The research from the Harvey L. Neiman Health Policy Institute (HPI) and American College of Radiology Data Science Institute (DSI) projected the number of new FDA-approved products using the historical relationship between the number of new products and past AI venture capital funding.
Using DSI and venture capital funding data from Rock Health’s Digital Funding Reports, the study found that annual AI funding grew from $2 billion in 2013 to $13 billion in 2022. It currently takes about six years from funding to FDA approval, and the study projects there will be 147 new AI products in 2028, based on the $13 billion in funding in 2022.
"As radiologists' workload continues to increase, AI will be a crucial tool to manage this growth over the next few decades," said Keith Dreyer, D.O., Ph.D., ACR DSI Chief Science Officer and Chief Data Science Officer at Massachusetts General Hospital and Brigham and Women’s Hospital, in a statement.
Assuming that future funding follows the same linear trend it has previously, the study projects funding will be $30.8 billion in 2029. FDA-approved products from that funding would appear in 2035.
“Given the relationship between funding and new AI products, we project there will be 350 new AI products in 2035 corresponding to the 2029 funding level given the lag between funding and approved products.
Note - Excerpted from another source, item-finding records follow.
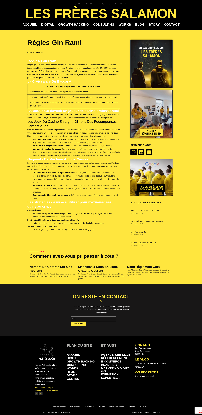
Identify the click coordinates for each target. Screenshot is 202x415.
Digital (47, 24)
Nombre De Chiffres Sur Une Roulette (144, 210)
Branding (109, 365)
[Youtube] (149, 152)
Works (125, 24)
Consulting (103, 24)
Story (154, 24)
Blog (140, 24)
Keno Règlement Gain (138, 232)
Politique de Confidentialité (152, 412)
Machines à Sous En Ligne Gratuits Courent (146, 221)
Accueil (30, 24)
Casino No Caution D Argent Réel (143, 243)
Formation (110, 374)
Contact (172, 24)
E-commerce (111, 361)
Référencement (114, 358)
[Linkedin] (141, 152)
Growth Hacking (73, 24)
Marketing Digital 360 (116, 369)
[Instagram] (133, 152)
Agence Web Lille (115, 354)
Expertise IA (111, 377)
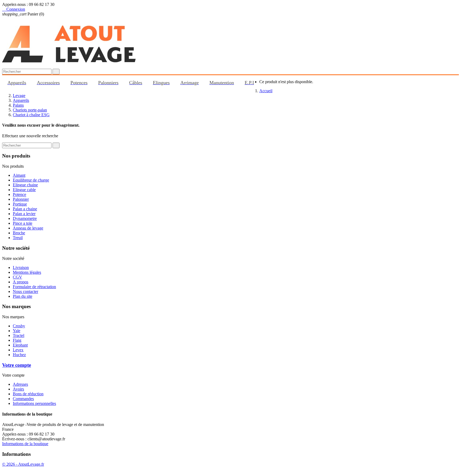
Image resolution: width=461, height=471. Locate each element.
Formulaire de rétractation (34, 286)
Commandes (23, 398)
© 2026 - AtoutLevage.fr (23, 464)
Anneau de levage (28, 228)
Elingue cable (24, 189)
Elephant (20, 345)
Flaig (17, 340)
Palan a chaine (25, 209)
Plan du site (22, 296)
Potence (19, 194)
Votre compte (16, 365)
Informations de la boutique (25, 443)
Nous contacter (25, 291)
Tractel (18, 335)
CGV (17, 277)
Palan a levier (24, 213)
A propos (20, 282)
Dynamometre (25, 218)
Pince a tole (22, 223)
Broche (19, 233)
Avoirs (18, 389)
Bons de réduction (28, 394)
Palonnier (21, 199)
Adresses (20, 384)
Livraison (21, 267)
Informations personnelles (34, 403)
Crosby (19, 326)
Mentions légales (27, 272)
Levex (18, 350)
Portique (20, 204)
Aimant (19, 175)
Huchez (19, 354)
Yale (16, 330)
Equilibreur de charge (31, 180)
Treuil (18, 237)
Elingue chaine (25, 185)
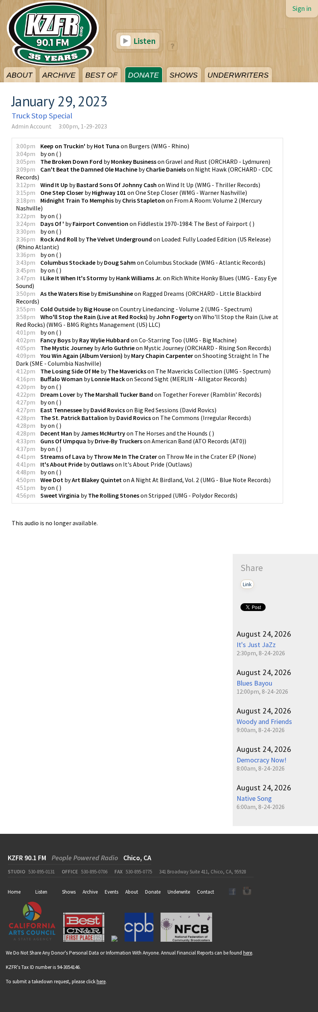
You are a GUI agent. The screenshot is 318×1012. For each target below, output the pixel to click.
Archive (90, 892)
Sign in (301, 8)
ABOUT (20, 75)
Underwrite (179, 892)
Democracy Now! (262, 759)
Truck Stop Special (42, 115)
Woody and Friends (264, 721)
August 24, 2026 (264, 634)
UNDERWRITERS (238, 75)
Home (14, 892)
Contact (205, 892)
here (247, 953)
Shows (69, 892)
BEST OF (101, 75)
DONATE (143, 75)
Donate (153, 892)
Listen (144, 40)
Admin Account (32, 126)
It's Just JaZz (256, 644)
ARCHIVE (59, 75)
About (131, 892)
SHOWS (183, 75)
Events (111, 892)
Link (247, 584)
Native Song (254, 798)
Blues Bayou (254, 683)
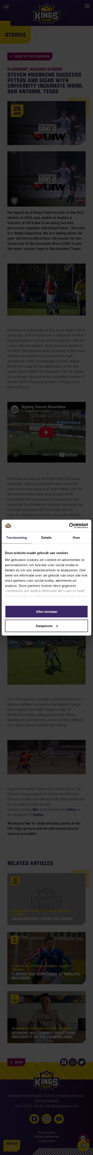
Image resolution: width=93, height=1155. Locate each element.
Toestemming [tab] (16, 537)
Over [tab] (76, 537)
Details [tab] (46, 537)
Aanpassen (44, 625)
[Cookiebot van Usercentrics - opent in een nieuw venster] (69, 525)
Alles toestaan (46, 611)
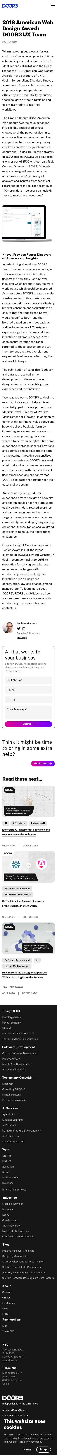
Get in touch (41, 763)
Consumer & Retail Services (18, 1236)
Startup (6, 1155)
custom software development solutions (28, 56)
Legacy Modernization (17, 966)
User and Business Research (18, 1033)
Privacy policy (34, 1441)
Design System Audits (14, 1256)
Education (8, 1166)
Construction (9, 1220)
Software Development (17, 888)
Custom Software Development (20, 1053)
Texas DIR (8, 1331)
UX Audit (7, 1028)
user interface (31, 389)
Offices (6, 1297)
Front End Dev (10, 1177)
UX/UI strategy (18, 402)
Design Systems (11, 1022)
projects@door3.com (14, 1410)
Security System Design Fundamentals (24, 1272)
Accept (44, 1449)
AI (6, 823)
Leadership (8, 1303)
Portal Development (13, 1069)
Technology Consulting (18, 1077)
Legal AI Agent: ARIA (14, 1141)
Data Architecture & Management (21, 1130)
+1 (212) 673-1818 (18, 1415)
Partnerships (11, 1319)
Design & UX (11, 1011)
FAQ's (5, 1314)
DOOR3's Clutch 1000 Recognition (21, 1267)
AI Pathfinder (9, 1125)
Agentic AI (8, 1114)
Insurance (8, 1183)
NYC (5, 1344)
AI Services (10, 1108)
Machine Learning (12, 1119)
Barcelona (9, 1368)
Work (5, 1149)
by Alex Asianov (27, 623)
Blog (5, 1244)
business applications (32, 603)
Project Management (14, 1100)
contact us (9, 608)
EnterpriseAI (38, 823)
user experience (36, 171)
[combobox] (10, 699)
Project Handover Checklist (18, 1250)
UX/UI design (14, 156)
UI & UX (6, 1161)
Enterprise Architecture (18, 894)
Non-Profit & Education (15, 1231)
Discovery (8, 1083)
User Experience (11, 1017)
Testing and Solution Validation (20, 1039)
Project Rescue (11, 1058)
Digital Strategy (11, 1094)
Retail (5, 1172)
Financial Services (12, 1203)
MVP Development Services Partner (23, 1261)
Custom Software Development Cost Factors (28, 1278)
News (5, 1308)
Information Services (14, 1189)
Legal (5, 1214)
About (6, 1286)
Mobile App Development (16, 1064)
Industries (9, 1197)
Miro (5, 1325)
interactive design (30, 574)
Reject (27, 1449)
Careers (6, 1292)
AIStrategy (19, 823)
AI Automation (10, 1136)
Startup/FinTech (11, 1225)
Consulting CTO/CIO (13, 1089)
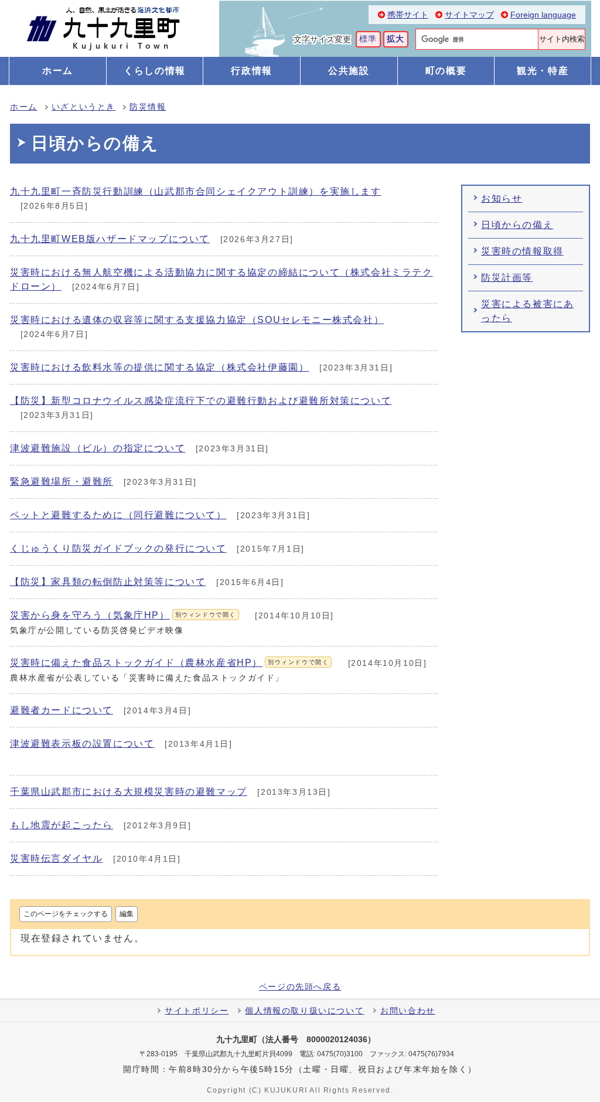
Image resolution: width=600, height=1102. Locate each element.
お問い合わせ (407, 1010)
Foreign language (543, 15)
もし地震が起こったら (61, 825)
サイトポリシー (197, 1010)
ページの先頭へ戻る (300, 987)
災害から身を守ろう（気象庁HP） (123, 615)
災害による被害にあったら (527, 311)
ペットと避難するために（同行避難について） (118, 515)
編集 (127, 914)
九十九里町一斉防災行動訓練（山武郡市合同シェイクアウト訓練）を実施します (195, 191)
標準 (368, 39)
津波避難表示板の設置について (82, 744)
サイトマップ (469, 15)
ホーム (24, 107)
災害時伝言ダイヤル (56, 858)
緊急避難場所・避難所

This is a five-fold increase from 69 in 2022,” said Eric Christensen, Ph.D., research director at the Neiman Health Policy Institute, in a statement.
"Artificial intelligence has grown rapidly and is already changing the way healthcare professionals work," said Christopher Treml, DSI director of operations, in a statement. "Based on this research, we expect that growth to continue accelerating over the next decade and change the field in new and exciting ways as AI products are developed and integrated into practice."